45/CÂSİYE-13: Ve sahhara lekum mâ fîs semâvâti ve mâ fîl ardı cemîan minhu, inne fî zâlike le âyâtin li kavmin yetefekkerûn(yetefekkerûne).
Ve göklerde ve yerde olanların hepsini kendinden (bir lütuf olarak) size musahhar (emre amade) kıldı. Muhakkak ki bunda, tefekkür eden bir kavim için mutlaka âyetler (ibretler) vardır.
“O yüce Allah’tır ki bütün göklerde olan şeyleri, bütün yerlerde olan şeyleri sizlerin emrine musahhar kıldı, sihretti ey insanlar!”

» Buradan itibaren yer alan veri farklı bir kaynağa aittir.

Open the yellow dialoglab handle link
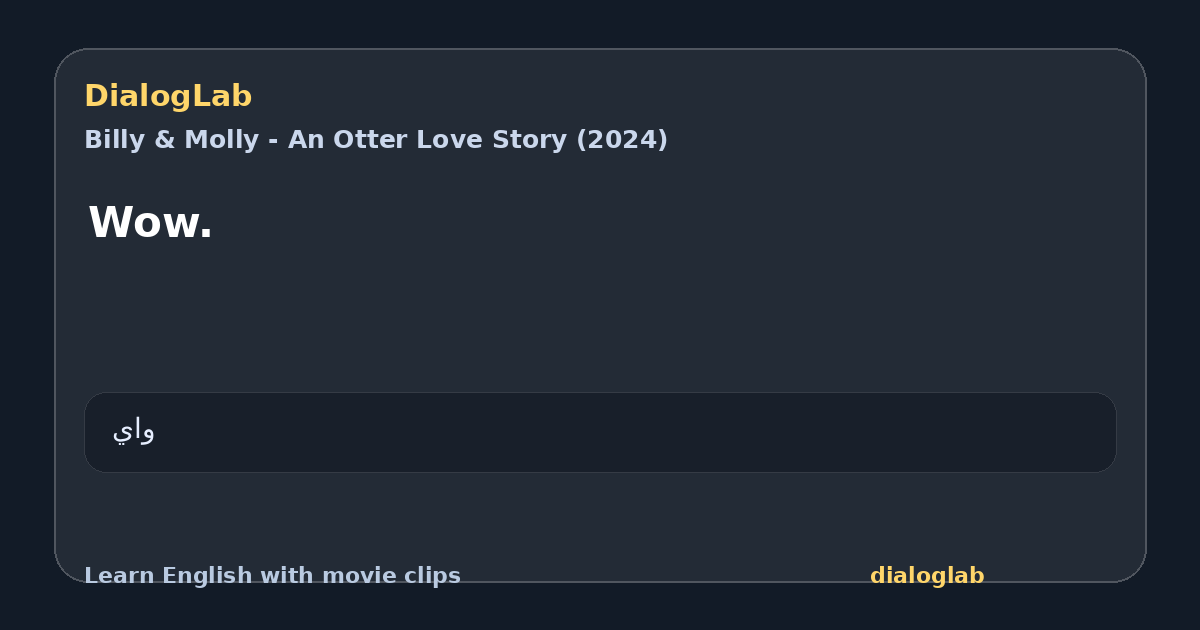 coord(927,576)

Her şey biz insanlar için yaratılmış. Her şey insanların emrine kılınmış. Hangi insanların emrine? Onu emrine alabilecek standartların sahibi olan insanların emrine. Öyleyse bir şeylerin sahipleri olmakla mükellefsiniz. Bütün güzellikler sizin için ama bu güzellikleri bir haraba haline getirmek (güzellikleri çirkinlikler haline getirmek) her zaman herkes için mümkündür. Kendinizi tanımak mecburiyetindesiniz. Tanımazsanız, tanıyamazsanız adım adım mutsuzluğu yaşarsınız. Herkes kendi dünyasının merkezindeki kişidir. Ve herkes mutluluğunun mimarıdır. Öyleyse eğer mutlu olmak istiyorsanız bilin ki saadetinizin muhtevasında temel faktör sizsiniz. Davranış biçimleriniz mutlu olmanızı veya mutsuz olmanızı sağlar.

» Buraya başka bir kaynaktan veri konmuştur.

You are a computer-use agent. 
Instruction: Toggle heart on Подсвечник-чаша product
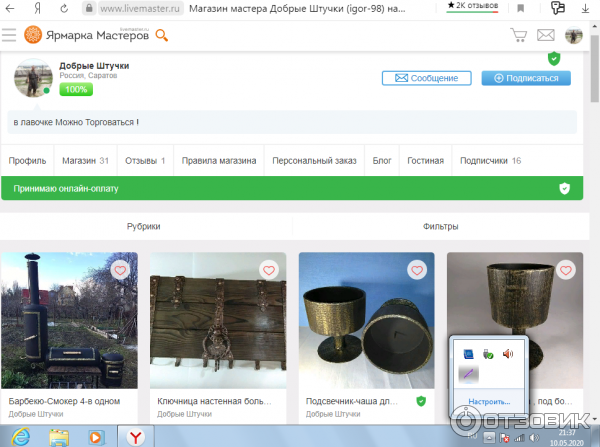tap(416, 270)
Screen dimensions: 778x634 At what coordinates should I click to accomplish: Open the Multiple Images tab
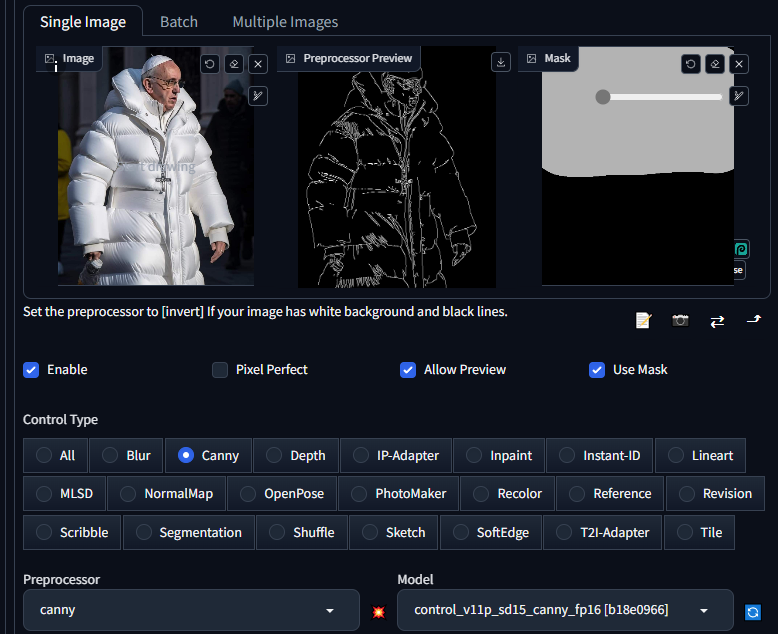pyautogui.click(x=285, y=21)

Allah’a ulaşmayı dilersiniz; 1.
Mürşidinize ulaşıp tâbî olursunuz 2.
Ruhunuzu Allah’a ulaştırıp teslim edersiniz; 3.
Fizik vücudunuzu Allah'a teslim edersiniz; 4.

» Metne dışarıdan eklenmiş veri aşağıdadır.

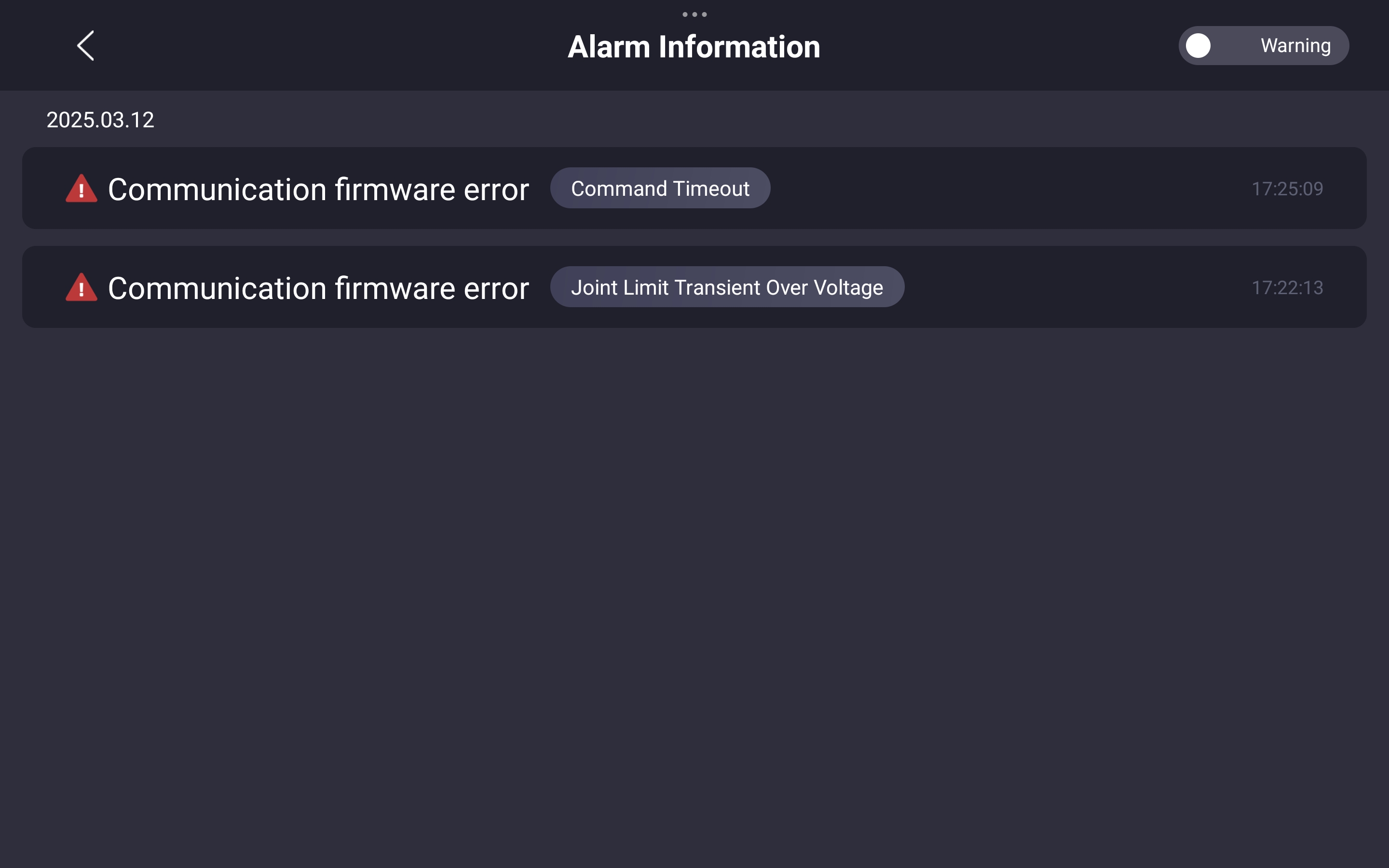
Task: Click the "Alarm Information" page title
Action: (x=694, y=46)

Nefsinizi de Allah'a teslim edersiniz 5.
İşte daha 1. aşamada sadece bir dilekle (Allah'a ulaşmayı dilemekle) cennet saadeti sizin olur. Belki en alt cennet ama sizin olur. Mutlaka cennete girersiniz. Bir tek dilek; Allah'a ulaşmayı dilemek. Bizi ilk defa dinleyenler böyle bir Allah hakikatinden haberiniz var mıydı? Ama Allahû Tealâ bunu garanti ediyor; “Kim Bana ulaşmayı dilerse Ben, onu mutlaka Kendime ulaştırırım.” Ve diyor ki: “Kim Bana ulaşmayı dilerse; Ben onu mutlaka cennetime alırım.”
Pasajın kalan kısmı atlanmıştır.